[Stored items]
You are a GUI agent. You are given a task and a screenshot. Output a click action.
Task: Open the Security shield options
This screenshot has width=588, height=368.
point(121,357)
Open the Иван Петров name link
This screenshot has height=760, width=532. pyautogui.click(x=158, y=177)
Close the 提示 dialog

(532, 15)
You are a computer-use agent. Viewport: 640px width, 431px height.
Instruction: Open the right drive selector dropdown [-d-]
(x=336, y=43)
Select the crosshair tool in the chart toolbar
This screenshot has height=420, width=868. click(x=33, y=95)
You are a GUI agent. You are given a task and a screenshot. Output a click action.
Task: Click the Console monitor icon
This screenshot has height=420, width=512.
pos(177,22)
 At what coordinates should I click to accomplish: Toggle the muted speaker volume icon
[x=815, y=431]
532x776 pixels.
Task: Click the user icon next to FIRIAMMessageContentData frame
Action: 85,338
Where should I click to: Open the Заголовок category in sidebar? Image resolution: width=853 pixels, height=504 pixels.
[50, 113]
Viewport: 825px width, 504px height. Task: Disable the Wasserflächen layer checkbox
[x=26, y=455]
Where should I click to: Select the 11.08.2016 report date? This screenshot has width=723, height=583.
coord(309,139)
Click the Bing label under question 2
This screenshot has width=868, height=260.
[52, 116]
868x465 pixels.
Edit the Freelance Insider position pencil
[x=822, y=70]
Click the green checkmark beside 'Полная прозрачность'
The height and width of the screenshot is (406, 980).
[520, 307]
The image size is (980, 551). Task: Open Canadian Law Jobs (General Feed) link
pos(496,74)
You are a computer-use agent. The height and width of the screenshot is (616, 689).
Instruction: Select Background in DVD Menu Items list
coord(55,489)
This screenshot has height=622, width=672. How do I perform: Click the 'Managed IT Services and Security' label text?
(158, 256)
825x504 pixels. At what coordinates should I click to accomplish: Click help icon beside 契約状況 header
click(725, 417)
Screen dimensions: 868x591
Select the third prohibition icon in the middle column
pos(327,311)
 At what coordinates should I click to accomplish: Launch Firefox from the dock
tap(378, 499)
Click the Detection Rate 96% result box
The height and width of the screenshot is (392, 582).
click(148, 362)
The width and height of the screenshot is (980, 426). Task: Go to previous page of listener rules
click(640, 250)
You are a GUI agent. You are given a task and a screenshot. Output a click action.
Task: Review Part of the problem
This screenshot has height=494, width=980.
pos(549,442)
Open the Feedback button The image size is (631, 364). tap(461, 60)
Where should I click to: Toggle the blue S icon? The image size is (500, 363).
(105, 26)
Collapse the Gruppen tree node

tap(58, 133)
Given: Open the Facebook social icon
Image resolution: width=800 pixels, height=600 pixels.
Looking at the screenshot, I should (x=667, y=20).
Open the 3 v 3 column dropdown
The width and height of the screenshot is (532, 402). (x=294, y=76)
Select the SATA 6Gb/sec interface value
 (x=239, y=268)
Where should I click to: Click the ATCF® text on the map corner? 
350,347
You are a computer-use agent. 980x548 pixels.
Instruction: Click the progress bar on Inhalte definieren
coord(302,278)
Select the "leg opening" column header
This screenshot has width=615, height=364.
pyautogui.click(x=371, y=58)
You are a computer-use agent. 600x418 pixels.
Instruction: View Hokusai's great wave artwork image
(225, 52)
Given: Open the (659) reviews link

- PROBLEM TO WORK ON
Repeat the data exactly, with every line included.

- TASK ANSWER
You are a GUI agent. You are given a task and a screenshot. Output a click action.
Task: Open the Security shield options
This screenshot has width=588, height=368.
point(121,357)
Open the Иван Петров name link
This screenshot has height=760, width=532. pyautogui.click(x=158, y=177)
Close the 提示 dialog

(532, 15)
You are a computer-use agent. Viewport: 640px width, 431px height.
Instruction: Open the right drive selector dropdown [-d-]
(x=336, y=43)
Select the crosshair tool in the chart toolbar
This screenshot has height=420, width=868. click(x=33, y=95)
You are a GUI agent. You are given a task and a screenshot. Output a click action.
Task: Click the Console monitor icon
This screenshot has height=420, width=512.
pos(177,22)
 At what coordinates should I click to accomplish: Toggle the muted speaker volume icon
[x=815, y=431]
532x776 pixels.
Task: Click the user icon next to FIRIAMMessageContentData frame
Action: 85,338
Where should I click to: Open the Заголовок category in sidebar? Image resolution: width=853 pixels, height=504 pixels.
[50, 113]
Viewport: 825px width, 504px height. Task: Disable the Wasserflächen layer checkbox
[x=26, y=455]
Where should I click to: Select the 11.08.2016 report date? This screenshot has width=723, height=583.
coord(309,139)
Click the Bing label under question 2
This screenshot has width=868, height=260.
[52, 116]
868x465 pixels.
Edit the Freelance Insider position pencil
[x=822, y=70]
Click the green checkmark beside 'Полная прозрачность'
The height and width of the screenshot is (406, 980).
[520, 307]
The image size is (980, 551). Task: Open Canadian Law Jobs (General Feed) link
pos(496,74)
You are a computer-use agent. The height and width of the screenshot is (616, 689).
Instruction: Select Background in DVD Menu Items list
coord(55,489)
This screenshot has height=622, width=672. How do I perform: Click the 'Managed IT Services and Security' label text?
(158, 256)
825x504 pixels. At what coordinates should I click to accomplish: Click help icon beside 契約状況 header
click(725, 417)
Screen dimensions: 868x591
Select the third prohibition icon in the middle column
pos(327,311)
 At what coordinates should I click to accomplish: Launch Firefox from the dock
tap(378, 499)
Click the Detection Rate 96% result box
The height and width of the screenshot is (392, 582).
click(148, 362)
The width and height of the screenshot is (980, 426). Task: Go to previous page of listener rules
click(640, 250)
You are a GUI agent. You are given a task and a screenshot. Output a click action.
Task: Review Part of the problem
This screenshot has height=494, width=980.
pos(549,442)
Open the Feedback button The image size is (631, 364). tap(461, 60)
Where should I click to: Toggle the blue S icon? The image size is (500, 363).
(105, 26)
Collapse the Gruppen tree node

tap(58, 133)
Given: Open the Facebook social icon
Image resolution: width=800 pixels, height=600 pixels.
Looking at the screenshot, I should (x=667, y=20).
Open the 3 v 3 column dropdown
The width and height of the screenshot is (532, 402). (x=294, y=76)
Select the SATA 6Gb/sec interface value
 (x=239, y=268)
Where should I click to: Click the ATCF® text on the map corner? 
350,347
You are a computer-use agent. 980x548 pixels.
Instruction: Click the progress bar on Inhalte definieren
coord(302,278)
Select the "leg opening" column header
This screenshot has width=615, height=364.
pyautogui.click(x=371, y=58)
You are a computer-use agent. 600x418 pixels.
Instruction: View Hokusai's great wave artwork image
(225, 52)
Given: Open the (659) reviews link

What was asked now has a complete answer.